Commentaire de docdory
sur Les friches sanitaires


Voir l'intégralité des commentaires de cet article

docdory docdory 20 août 2012 11:47

@ Jean Michel Lacroix

Essayons de chercher quelles sont les conditions minimales requises pour exercer la médecine libérale dans des conditions normales.
- Un médecin libéral a besoin de déposer au moins une fois par semaine le montant de ses honoraires dans une banque. Il faut donc qu’il y ait une agence bancaire si possible dans la localité où il exerce, ou du moins pas à plus de cinq ou dix kilomètres.
- Un médecin libéral doit poster un courrier abondant au moins une ou deux fois par semaine, s’il veut que ce courrier n’ait pas de retard excessif . Il faut donc qu’il ait un bureau de poste à proximité immédiate ( il faut donc, pour attirer les médecins, cesser de fermer les bureaux de postes ! )
- Un médecin libéral, s’il a des enfants, doit pouvoir les conduire le matin à l’école et les rechercher le soir ( ou bien demander à sa femme ou à une employée de maison de le faire ) .
Il a donc besoin que le patelin où il va s’installer comporte une école primaire. Evidemment, ce n’est pas en fermant les petites écoles primaires qu’on va y arriver ! Pareil pour le collège, il y a intérêt à ce qu’il ne soit pas à plus de quelques kilomètres.
- Un médecin libéral a besoin de manger le midi. 
Il doit donc y avoir, dans le village ou il s’installe, une brasserie ou un bistrot qui serve à manger le midi, ou une épicerie avec un rayon surgelés et conserves, ou un boucher-charcutier qui fournisse des plats cuisinés à réchauffer. Si les petits commercent ferment et sont remplacés par un hypermarché à 15 kilomètres, le médecin ne va pas s’installer dans cet endroit.
- Un médecin libéral a besoin d’acheter des produits pharmaceutiques de temps en temps ( alcoool, médicaments d’urgence etc ...). Il ne faut donc pas que la pharmacie la plus proche soit trop loin...
Or, bien des endroits que l’on qualifie de « déserts médicaux » étaient déjà des déserts de services publics ou privés en tout genre avant de devenir des déserts médicaux. 
Ajoutons à cela le fait que, dans les campagnes reculées, le médecin se retrouve de garde de nuit un jour sur deux ce qui est intenable à moyen terme, voilà l’explication des déserts médicaux.
Il faut aussi noter que , à la campagne, la patientèle est souvent très âgée, ce qui multiplie les visites à domicile, qui sont le cauchemar des médecins : normalement, c’est au malade de se déplacer sauf impossibilité absolue. Une visite à domicile, c’est au moins une heure en dehors du cabinet, c’est à dire que , pour voir un malade, on prend le temps nécessaire pour en voir trois, et ce pour une rémunération équivalente à 1,43 patient. 
Il est donc clair que le médecin de campagne, qui fait énormément de visites à domicile, a besoin d’un temps de travail beaucoup plus long pour avoir le même chiffre d’affaire que son collègue de ville, ce qui n’est pas très motivant ( déjà que la consultation est à un prix dérisoirement bas ! ) .

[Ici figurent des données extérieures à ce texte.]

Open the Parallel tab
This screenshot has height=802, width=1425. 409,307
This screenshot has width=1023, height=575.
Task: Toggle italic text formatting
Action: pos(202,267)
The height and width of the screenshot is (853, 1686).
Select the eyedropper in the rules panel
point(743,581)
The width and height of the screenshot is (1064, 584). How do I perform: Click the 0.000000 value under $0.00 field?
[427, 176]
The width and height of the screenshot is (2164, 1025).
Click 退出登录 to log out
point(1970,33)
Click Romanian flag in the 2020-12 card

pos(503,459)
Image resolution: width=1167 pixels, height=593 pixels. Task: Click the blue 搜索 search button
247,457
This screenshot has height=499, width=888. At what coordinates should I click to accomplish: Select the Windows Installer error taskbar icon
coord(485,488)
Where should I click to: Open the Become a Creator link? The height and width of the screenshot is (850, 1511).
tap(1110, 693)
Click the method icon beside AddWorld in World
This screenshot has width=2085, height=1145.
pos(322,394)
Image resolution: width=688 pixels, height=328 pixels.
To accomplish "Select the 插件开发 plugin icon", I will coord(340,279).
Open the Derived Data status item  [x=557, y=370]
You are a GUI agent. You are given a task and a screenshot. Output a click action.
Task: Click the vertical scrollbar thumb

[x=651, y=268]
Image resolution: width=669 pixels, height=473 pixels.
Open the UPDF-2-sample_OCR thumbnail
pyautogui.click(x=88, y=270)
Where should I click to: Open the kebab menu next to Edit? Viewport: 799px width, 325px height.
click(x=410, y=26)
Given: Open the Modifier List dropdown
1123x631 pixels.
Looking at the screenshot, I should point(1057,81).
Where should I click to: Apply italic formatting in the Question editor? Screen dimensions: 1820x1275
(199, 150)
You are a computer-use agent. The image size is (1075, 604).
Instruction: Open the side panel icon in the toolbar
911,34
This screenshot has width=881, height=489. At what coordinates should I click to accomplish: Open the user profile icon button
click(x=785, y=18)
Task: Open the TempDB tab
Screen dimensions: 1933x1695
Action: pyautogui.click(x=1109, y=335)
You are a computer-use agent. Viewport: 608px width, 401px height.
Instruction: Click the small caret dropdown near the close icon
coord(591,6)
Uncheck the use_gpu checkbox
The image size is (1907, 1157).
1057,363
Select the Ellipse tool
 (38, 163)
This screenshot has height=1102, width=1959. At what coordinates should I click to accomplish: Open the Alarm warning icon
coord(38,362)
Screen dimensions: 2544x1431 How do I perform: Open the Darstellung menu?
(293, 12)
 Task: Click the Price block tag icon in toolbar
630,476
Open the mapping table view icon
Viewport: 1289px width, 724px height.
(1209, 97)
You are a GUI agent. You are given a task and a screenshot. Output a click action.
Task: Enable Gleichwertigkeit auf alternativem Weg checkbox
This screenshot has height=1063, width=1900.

Une solution serait de faire ce qu’avait fait à une époque la Grèce : les étudiants en médecine, arrivés en fin d’étude, devaient exercer pendant deux ou trois ans dans des dispensaires de campagne avant de s’installer. Un certain nombre d’entre eux prenaient goût à la vie campagnarde et s’y installaient, ce qui réglait le problème.
Ceci serait nettement plus formateur, pour les étudiants français, que le « stage chez le praticien », qui est semble t-il assez difficile à dénicher, d’autant que fort peu de généralistes ont envie d’être « maîtres de stage ».